Made in Canada:
A Businessman’s Adventures in Politics
Alastair W. Gillespie, with Irene Sage,
Ph.D.
Alastair Gillespie was born in Victoria, British Columbia,
and served in the navy during World War II. A Rhodes
scholar at Oxford after the war, he went on to become a
successful businessman before entering politics. Swept into
office as a Liberal MP on the wave of Trudeaumania in 1968,
he served in three different cabinet positions. He was
successively Minister of State for Science and Technology,
Minister of Industry, Trade and Commerce, and Minister of
Energy, Mines and Resources.
Gillespie mounts a vigorous defence of controversial
measures of the Trudeau period that have been
oversimplified in retrospect and unduly criticized, such
as the Foreign Investment Review Agency. While never an
opponent of foreign investment, he believes that it must
benefit Canadians, not just absentee owners. One of the
major challenges of Gillespie’s period as energy minister
was reconciling the demands of Alberta with the need of all
Canadians to have a secure supply of energy and an
equitable distribution of economic windfalls. It was the
era when oil crises dominated the news and the OPEC cartel
of oil-rich nations was forcing up prices.

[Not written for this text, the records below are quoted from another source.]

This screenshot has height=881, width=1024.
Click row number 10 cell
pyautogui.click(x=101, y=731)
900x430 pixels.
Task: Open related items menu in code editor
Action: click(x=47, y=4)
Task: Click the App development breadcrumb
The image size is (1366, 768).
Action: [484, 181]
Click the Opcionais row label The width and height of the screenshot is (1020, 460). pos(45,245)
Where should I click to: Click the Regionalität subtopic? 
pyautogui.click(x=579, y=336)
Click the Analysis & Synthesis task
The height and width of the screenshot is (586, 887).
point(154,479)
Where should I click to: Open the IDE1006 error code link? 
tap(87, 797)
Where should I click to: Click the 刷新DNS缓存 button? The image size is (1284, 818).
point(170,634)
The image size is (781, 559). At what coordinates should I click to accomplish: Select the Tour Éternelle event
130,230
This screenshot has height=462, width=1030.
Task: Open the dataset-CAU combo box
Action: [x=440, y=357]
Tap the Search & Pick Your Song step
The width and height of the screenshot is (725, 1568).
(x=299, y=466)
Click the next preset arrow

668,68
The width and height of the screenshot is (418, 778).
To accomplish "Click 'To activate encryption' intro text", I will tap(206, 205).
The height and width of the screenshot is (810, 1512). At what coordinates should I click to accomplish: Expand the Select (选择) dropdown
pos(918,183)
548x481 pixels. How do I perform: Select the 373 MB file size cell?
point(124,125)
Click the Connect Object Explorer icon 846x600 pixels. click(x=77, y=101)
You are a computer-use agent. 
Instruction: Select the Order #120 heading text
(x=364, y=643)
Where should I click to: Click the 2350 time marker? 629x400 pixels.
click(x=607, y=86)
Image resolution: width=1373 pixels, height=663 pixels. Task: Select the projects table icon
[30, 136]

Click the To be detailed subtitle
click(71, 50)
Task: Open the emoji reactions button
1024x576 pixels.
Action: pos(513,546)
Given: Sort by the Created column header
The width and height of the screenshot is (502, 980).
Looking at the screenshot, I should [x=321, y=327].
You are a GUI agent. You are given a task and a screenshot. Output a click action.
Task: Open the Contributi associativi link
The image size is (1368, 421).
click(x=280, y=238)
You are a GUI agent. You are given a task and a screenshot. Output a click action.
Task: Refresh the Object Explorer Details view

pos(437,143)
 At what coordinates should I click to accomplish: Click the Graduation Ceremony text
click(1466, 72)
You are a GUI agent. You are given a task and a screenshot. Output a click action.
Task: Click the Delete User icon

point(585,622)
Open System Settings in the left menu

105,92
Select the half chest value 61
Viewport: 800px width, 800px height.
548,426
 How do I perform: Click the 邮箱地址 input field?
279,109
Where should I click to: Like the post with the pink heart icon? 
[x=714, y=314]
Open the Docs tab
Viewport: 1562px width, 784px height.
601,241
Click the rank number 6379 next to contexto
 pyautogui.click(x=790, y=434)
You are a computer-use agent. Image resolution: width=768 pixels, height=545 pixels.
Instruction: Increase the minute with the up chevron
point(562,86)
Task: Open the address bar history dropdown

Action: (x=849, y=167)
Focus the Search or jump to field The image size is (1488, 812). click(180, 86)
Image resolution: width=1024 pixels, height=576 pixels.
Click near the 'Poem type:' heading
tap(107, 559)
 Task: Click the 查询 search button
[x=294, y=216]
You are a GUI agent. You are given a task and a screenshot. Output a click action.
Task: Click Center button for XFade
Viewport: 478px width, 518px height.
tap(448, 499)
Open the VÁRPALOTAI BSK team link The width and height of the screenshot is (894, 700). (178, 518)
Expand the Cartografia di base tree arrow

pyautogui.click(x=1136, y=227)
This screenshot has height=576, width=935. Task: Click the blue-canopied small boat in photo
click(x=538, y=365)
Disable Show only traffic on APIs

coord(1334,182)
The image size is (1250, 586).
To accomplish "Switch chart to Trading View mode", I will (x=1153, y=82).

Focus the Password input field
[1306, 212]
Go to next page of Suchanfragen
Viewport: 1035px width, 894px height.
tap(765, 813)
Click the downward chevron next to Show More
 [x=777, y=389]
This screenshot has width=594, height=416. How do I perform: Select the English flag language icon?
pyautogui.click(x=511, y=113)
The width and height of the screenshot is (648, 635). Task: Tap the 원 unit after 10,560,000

After his political career Alastair Gillespie returned to
the world of business, pursuing a promising scheme to
extract oil from coal in Nova Scotia, which ran afoul of
bureaucratic and political duplicity possibly connected
with Karlheinz Schreiber’s ventures.
In this time of financial crisis, struggling economies and
volatile markets resulting from years of the “hands-off”
approach by governments, Alastair Gillespie reminds us,
provocatively, that it was not always so, and that
governments can play a constructive role in partnership
with business. His book is the account of a full and
remarkable life in the two worlds of business and politics.